1. How do I determine the rank of a matrix?

To determine the rank of a matrix, you can use the Gaussian elimination method to reduce the matrix to its row echelon form. The number of non-zero rows in the resulting matrix is equal to the rank of the original matrix.

2. What is the significance of the Jordan form in linear algebra?
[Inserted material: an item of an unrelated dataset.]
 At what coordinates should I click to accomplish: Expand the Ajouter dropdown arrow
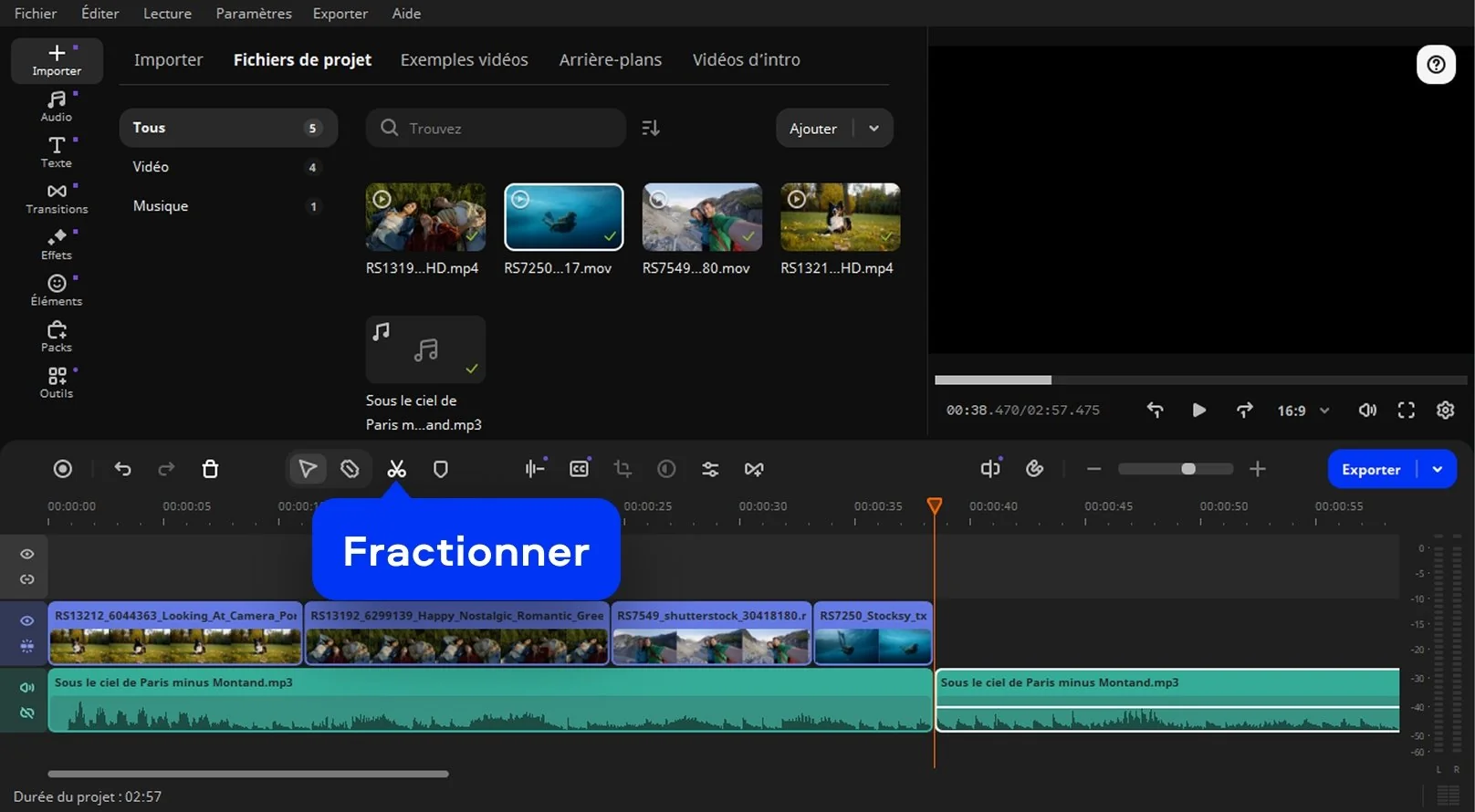[873, 129]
The Jordan form of a matrix is a canonical form that can reveal important information about the matrix, such as its eigenvalues and eigenvectors. It is particularly useful for studying the behavior of linear systems and for solving differential equations.

3. How do I find the Jordan form of a matrix?

To find the Jordan form of a matrix, you first need to calculate its eigenvalues and corresponding eigenvectors. Then, you can use these eigenvalues and eigenvectors to construct the Jordan matrix, which is a block diagonal matrix with the eigenvalues on the main diagonal and 1s on the superdiagonal.

4. Can a matrix have multiple Jordan forms?

No, a matrix only has one Jordan form. However, it is possible for different matrices to have the same Jordan form if they have the same eigenvalues and corresponding eigenvectors.

5. Is the Jordan form unique for every matrix?

No, the Jordan form is not unique for every matrix. Matrices with distinct eigenvalues will have different Jordan forms, but matrices with repeated eigenvalues may have different Jordan forms depending on the corresponding eigenvectors.